**EXERCISE PROMPT:**
Collect every line of the records below that contains the string "will". Case counts.

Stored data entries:
◆ ◆ ◆ ◆ ◆

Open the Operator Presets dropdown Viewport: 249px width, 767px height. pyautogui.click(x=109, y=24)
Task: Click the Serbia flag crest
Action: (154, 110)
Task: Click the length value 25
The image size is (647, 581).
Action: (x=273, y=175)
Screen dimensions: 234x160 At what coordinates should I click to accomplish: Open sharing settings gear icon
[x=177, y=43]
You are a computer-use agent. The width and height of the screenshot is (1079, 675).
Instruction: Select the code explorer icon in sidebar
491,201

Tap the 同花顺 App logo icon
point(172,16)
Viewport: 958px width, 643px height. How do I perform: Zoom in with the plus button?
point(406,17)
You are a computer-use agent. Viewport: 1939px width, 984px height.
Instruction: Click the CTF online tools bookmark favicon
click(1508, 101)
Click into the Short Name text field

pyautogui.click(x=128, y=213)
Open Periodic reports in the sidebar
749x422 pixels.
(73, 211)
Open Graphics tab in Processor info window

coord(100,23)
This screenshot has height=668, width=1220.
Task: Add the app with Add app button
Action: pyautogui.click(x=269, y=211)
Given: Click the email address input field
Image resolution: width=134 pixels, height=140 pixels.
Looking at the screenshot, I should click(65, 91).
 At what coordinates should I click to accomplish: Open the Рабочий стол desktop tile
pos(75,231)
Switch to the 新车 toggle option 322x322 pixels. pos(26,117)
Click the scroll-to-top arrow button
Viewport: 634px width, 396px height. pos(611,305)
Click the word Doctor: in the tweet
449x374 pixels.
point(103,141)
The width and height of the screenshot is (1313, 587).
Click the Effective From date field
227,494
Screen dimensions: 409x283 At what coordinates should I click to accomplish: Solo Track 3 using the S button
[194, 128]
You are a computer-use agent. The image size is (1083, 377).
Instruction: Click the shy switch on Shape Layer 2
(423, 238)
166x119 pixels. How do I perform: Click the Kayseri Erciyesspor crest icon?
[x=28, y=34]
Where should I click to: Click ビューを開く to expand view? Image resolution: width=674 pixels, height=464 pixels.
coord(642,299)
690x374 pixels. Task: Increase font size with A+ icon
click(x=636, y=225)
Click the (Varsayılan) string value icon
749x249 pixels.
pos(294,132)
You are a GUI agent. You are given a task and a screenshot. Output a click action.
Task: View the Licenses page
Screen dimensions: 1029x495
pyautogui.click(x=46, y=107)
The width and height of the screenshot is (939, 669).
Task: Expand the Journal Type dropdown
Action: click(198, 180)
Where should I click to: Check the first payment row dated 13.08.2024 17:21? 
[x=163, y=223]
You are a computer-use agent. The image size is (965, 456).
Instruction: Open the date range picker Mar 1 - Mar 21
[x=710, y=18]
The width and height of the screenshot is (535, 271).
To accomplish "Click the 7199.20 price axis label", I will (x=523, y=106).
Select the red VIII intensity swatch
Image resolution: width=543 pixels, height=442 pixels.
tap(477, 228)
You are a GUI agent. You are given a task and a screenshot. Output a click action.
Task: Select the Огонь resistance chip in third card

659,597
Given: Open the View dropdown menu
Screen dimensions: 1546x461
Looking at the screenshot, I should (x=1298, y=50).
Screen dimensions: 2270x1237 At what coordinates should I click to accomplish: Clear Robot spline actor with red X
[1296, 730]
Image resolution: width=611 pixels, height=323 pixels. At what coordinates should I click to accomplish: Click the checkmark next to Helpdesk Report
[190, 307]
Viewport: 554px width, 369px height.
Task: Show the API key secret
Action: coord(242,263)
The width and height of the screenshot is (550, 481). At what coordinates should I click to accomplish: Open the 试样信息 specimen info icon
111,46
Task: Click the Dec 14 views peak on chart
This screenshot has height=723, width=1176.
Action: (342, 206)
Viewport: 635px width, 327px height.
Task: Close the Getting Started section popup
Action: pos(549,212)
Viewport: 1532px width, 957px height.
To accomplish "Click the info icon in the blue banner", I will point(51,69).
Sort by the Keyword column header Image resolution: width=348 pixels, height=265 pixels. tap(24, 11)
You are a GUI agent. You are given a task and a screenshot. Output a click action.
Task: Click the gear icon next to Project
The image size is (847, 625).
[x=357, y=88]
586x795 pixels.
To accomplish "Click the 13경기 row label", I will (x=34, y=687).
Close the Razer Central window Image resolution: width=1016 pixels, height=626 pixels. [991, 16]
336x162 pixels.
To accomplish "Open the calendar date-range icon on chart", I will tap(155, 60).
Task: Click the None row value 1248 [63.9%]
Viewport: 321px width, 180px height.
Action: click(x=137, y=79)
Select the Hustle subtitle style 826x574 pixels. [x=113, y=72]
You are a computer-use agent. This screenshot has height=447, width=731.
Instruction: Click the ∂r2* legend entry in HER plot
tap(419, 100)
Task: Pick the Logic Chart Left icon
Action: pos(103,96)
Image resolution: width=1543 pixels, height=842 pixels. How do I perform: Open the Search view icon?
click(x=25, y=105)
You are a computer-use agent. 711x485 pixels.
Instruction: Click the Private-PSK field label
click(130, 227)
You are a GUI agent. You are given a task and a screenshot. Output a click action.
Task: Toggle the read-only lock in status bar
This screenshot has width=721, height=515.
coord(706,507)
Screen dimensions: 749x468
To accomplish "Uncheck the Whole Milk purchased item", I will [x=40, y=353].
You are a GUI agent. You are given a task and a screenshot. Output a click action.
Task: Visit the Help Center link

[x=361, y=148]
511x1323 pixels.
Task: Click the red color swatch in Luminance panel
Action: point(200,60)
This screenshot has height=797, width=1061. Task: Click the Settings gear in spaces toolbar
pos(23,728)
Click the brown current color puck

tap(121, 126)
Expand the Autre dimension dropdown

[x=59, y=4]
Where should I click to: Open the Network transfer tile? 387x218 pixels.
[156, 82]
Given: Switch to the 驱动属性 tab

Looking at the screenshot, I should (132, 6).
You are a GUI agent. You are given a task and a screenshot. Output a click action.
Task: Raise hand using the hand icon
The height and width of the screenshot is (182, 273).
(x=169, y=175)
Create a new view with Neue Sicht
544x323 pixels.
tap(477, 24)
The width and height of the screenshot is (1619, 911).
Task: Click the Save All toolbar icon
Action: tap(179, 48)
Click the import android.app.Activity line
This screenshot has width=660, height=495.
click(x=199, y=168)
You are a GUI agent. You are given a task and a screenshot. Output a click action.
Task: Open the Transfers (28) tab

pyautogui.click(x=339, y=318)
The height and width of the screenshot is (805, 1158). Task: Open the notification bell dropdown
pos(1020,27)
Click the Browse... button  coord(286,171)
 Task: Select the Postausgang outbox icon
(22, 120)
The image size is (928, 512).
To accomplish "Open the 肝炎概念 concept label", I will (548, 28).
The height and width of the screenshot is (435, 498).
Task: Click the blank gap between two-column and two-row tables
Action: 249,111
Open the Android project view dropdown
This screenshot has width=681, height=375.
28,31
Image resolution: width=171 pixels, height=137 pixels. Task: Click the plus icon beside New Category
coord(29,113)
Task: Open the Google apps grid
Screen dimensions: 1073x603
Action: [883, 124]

◆ ◆ ◆ ◆ ◆

**SOLUTION TO THIS EXERCISE:**
To accomplish "Click the 7199.20 price axis label", I will (x=523, y=106).
To accomplish "Click the info icon in the blue banner", I will point(51,69).
To accomplish "Click the 13경기 row label", I will (x=34, y=687).
To accomplish "Open the calendar date-range icon on chart", I will tap(155, 60).
To accomplish "Uncheck the Whole Milk purchased item", I will [x=40, y=353].
To accomplish "Open the 肝炎概念 concept label", I will (548, 28).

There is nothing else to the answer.